At Elizabeth House, Santa arrived in a Cadillac convertible and supervised the delivery of festive bags filled with toys and books to 50 families arriving by car, funded in part by the Yes, Virginia grant. Alumni and current clients also received $100 grocery cards, and each child received a $25 Target card. For Debora Unruh, the day meant finally seeing families in person, though from a distance, and she treasured that experience.
“When they drove up and we could see them up close and see the kids,” Unruh said. “I told my staff and volunteers, ‘I want us to be the cheering section — waving, clapping, shouting — because these are courageous people who have been through a lot this year. We can’t hug them, but we can show them our love with our voices and spirit.’”
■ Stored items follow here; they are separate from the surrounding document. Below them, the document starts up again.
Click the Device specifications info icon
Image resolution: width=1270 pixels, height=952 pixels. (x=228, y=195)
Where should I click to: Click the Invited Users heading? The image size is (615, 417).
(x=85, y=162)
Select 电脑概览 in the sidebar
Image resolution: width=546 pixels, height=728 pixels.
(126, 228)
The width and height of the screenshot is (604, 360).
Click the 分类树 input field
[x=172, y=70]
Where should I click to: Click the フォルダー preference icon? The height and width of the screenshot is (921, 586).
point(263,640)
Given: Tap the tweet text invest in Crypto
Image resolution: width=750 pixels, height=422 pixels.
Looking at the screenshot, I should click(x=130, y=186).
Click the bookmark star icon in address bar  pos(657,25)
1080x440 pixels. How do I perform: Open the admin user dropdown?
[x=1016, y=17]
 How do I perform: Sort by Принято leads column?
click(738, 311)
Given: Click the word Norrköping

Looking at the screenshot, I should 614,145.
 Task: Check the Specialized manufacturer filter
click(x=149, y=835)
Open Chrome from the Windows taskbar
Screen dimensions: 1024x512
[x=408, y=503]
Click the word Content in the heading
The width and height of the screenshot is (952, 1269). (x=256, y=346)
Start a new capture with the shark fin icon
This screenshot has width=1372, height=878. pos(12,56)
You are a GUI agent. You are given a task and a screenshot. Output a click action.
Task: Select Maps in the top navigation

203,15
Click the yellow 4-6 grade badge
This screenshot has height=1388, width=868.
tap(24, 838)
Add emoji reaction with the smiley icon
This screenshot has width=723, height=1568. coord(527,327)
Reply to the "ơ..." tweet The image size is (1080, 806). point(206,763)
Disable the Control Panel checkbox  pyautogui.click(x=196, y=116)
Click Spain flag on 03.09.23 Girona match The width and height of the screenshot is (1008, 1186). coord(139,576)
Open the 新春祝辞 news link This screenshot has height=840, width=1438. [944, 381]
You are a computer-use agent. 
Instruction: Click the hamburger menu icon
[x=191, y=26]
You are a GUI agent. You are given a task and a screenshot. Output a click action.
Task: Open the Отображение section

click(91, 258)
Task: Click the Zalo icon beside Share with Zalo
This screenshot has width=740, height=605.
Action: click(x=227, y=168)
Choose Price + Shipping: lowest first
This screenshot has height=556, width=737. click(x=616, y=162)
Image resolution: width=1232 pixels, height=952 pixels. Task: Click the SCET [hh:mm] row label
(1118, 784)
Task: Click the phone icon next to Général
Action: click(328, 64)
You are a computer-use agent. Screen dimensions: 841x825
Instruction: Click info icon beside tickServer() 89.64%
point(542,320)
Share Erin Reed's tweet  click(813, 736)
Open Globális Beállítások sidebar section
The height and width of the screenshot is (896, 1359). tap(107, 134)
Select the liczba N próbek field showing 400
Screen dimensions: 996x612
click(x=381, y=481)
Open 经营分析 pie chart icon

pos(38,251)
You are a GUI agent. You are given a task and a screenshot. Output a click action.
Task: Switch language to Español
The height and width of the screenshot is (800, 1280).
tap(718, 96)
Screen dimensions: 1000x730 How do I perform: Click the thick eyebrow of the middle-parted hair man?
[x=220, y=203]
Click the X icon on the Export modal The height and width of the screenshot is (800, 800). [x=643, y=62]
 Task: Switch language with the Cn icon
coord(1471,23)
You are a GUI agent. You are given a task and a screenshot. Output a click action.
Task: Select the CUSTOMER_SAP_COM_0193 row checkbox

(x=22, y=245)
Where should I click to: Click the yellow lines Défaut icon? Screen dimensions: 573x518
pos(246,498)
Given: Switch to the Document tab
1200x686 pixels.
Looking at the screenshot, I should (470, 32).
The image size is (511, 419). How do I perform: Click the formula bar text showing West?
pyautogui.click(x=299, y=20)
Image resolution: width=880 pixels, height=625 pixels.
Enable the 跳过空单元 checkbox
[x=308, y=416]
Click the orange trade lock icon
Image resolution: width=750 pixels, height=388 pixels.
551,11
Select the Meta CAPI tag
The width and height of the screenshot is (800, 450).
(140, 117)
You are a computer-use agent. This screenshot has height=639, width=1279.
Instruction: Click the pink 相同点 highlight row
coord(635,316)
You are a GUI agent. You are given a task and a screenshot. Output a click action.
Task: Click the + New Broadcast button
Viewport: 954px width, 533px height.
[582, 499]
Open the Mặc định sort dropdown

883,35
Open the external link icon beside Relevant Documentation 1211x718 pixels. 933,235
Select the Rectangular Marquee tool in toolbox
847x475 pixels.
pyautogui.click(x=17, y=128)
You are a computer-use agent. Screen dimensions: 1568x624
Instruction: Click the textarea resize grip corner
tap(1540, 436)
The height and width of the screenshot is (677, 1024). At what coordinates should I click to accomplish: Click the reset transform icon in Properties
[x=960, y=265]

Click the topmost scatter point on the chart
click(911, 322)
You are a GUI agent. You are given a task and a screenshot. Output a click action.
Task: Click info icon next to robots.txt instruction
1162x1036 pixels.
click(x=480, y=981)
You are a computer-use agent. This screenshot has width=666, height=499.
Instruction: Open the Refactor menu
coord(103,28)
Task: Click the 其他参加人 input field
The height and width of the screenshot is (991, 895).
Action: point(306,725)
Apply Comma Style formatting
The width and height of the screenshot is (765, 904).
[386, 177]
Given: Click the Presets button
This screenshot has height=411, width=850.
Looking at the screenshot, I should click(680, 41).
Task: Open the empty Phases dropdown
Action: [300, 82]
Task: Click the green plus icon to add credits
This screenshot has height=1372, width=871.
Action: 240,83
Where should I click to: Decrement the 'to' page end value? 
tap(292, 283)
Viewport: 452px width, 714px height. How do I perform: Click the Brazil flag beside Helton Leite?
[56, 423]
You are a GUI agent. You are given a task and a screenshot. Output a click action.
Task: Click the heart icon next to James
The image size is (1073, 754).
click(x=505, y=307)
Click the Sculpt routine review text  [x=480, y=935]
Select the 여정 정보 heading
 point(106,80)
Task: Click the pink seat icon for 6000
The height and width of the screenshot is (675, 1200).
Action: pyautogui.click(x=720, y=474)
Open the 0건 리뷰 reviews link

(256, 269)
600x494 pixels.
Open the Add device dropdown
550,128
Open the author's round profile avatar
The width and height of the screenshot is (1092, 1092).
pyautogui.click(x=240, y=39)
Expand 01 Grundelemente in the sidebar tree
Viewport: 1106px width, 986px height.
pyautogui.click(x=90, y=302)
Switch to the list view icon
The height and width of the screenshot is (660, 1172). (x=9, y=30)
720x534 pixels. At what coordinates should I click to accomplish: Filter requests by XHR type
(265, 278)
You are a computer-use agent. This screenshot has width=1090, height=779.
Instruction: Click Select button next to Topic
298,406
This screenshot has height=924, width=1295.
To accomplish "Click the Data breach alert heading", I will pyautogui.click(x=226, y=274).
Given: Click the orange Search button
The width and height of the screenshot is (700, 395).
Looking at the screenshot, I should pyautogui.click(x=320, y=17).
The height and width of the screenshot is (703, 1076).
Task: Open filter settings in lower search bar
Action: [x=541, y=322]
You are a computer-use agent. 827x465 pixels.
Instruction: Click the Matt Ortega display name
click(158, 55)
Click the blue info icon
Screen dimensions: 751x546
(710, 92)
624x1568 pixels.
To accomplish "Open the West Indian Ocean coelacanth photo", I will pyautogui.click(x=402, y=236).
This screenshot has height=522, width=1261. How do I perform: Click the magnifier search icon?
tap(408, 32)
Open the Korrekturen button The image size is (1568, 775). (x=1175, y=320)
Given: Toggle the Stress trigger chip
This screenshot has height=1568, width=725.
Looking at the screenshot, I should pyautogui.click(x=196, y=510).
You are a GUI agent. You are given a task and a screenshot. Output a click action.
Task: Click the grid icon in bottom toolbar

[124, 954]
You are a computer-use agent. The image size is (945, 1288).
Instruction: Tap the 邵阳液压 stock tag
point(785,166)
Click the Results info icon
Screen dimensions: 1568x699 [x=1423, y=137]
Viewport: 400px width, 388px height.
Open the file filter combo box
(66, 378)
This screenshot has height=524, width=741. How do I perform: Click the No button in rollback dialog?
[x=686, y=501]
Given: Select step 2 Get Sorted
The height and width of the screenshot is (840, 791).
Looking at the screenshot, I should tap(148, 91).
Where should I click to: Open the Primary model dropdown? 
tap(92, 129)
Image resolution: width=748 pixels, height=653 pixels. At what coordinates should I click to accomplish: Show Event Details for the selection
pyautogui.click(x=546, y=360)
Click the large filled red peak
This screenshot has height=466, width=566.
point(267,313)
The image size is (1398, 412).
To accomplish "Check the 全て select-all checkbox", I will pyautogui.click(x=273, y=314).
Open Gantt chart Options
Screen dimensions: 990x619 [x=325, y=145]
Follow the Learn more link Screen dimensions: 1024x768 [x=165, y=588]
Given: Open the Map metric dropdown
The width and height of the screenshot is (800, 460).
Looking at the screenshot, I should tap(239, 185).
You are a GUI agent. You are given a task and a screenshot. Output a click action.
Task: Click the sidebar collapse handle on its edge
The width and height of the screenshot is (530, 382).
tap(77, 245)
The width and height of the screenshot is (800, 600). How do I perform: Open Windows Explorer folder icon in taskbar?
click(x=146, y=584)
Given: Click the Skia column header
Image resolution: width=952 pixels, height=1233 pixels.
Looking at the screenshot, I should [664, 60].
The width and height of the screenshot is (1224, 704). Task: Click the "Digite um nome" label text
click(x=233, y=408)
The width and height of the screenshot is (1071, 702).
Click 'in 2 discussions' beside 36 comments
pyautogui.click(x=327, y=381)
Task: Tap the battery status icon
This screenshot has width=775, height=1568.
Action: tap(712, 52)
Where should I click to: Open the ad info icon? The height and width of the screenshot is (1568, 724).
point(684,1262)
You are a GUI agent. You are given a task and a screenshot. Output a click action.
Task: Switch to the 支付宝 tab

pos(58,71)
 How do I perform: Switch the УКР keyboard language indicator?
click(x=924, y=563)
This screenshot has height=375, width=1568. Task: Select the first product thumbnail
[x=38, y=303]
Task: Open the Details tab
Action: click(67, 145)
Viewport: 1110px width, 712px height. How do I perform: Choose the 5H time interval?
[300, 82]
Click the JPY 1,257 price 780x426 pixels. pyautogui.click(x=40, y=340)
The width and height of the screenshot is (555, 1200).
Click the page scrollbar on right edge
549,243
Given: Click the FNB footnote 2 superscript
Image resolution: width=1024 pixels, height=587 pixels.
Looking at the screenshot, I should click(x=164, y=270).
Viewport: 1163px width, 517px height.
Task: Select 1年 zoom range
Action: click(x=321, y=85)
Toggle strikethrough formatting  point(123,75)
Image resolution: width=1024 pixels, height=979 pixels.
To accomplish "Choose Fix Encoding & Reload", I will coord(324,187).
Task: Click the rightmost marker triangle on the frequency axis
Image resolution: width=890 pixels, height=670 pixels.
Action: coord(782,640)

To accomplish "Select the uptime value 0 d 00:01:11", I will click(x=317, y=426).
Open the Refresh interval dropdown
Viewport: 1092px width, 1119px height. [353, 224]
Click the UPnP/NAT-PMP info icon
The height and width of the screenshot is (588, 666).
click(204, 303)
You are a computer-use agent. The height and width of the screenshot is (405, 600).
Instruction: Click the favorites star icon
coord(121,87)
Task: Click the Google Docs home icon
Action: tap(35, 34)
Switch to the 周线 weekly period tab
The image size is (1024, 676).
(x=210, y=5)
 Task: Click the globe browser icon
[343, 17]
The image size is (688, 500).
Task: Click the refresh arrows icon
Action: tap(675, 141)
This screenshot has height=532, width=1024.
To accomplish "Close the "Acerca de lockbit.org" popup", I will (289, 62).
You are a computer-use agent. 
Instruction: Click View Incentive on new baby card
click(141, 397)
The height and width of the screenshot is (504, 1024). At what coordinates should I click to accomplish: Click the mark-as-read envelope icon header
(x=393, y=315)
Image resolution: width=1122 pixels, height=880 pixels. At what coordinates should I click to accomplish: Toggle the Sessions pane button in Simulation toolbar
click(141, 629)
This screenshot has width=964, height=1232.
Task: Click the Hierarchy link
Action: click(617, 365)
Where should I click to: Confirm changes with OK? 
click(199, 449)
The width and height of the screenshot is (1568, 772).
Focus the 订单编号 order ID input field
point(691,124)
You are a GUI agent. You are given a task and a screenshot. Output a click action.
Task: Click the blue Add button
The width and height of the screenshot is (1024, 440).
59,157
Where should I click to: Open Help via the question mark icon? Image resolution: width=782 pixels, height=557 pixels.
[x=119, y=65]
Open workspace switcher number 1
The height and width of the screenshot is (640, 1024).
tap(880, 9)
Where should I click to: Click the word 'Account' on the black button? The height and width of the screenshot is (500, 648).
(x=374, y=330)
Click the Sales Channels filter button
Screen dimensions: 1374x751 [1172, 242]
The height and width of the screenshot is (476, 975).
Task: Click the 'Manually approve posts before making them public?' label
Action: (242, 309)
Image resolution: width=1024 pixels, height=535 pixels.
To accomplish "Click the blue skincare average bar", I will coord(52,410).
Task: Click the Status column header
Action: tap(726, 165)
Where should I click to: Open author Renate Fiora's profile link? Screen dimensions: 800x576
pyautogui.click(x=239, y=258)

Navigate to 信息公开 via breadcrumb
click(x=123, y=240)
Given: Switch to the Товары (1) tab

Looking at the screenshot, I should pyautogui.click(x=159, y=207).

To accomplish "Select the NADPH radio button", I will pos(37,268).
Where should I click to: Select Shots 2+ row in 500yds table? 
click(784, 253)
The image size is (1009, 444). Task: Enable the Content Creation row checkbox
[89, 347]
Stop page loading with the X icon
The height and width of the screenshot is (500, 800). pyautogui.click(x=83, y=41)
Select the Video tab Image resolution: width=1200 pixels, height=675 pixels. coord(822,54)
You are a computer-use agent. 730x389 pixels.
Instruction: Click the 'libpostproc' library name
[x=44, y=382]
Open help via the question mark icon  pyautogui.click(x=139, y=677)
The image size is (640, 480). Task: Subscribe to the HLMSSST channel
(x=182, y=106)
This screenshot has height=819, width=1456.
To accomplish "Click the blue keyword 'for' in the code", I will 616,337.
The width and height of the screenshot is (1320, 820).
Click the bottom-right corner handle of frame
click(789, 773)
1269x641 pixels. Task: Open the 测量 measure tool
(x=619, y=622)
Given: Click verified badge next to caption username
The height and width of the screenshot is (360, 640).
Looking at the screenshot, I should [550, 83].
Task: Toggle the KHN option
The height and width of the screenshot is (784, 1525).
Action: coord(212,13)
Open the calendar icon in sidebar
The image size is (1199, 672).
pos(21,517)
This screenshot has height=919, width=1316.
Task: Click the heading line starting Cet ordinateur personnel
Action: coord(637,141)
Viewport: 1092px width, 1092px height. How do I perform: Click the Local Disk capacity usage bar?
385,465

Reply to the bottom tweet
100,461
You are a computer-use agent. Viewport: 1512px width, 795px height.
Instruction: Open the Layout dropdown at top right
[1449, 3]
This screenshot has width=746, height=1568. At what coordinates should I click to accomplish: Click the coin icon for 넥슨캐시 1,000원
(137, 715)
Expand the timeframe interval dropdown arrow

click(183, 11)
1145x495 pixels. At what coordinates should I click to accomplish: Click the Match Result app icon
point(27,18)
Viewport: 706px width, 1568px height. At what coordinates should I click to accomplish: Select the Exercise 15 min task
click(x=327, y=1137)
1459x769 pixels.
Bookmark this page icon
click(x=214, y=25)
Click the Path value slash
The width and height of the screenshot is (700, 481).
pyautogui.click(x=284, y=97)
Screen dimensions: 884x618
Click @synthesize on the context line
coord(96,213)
PCF has voiced gratitude for the Pasadena community’s longtime support of this grant program. Donations are still welcome and will help the Yes, Virginia Endowment grow and provide holiday magic for years to come. For information, visit pasadenacf.org/funds/yes-virginia-fund.
The 2020 grantees: Boys & Girls Club of Pasadena, Community Health Alliance of Pasadena, Door of Hope, Elizabeth House, Families Forward Learning Center, Flintridge Center, Impact House, Pasadena Altadena Community Endowment Fund — the LINKS, Pasadena Altadena Coalition of Transformative Leaders, Professional Child Development Associates and Treasure Little Children Foundation.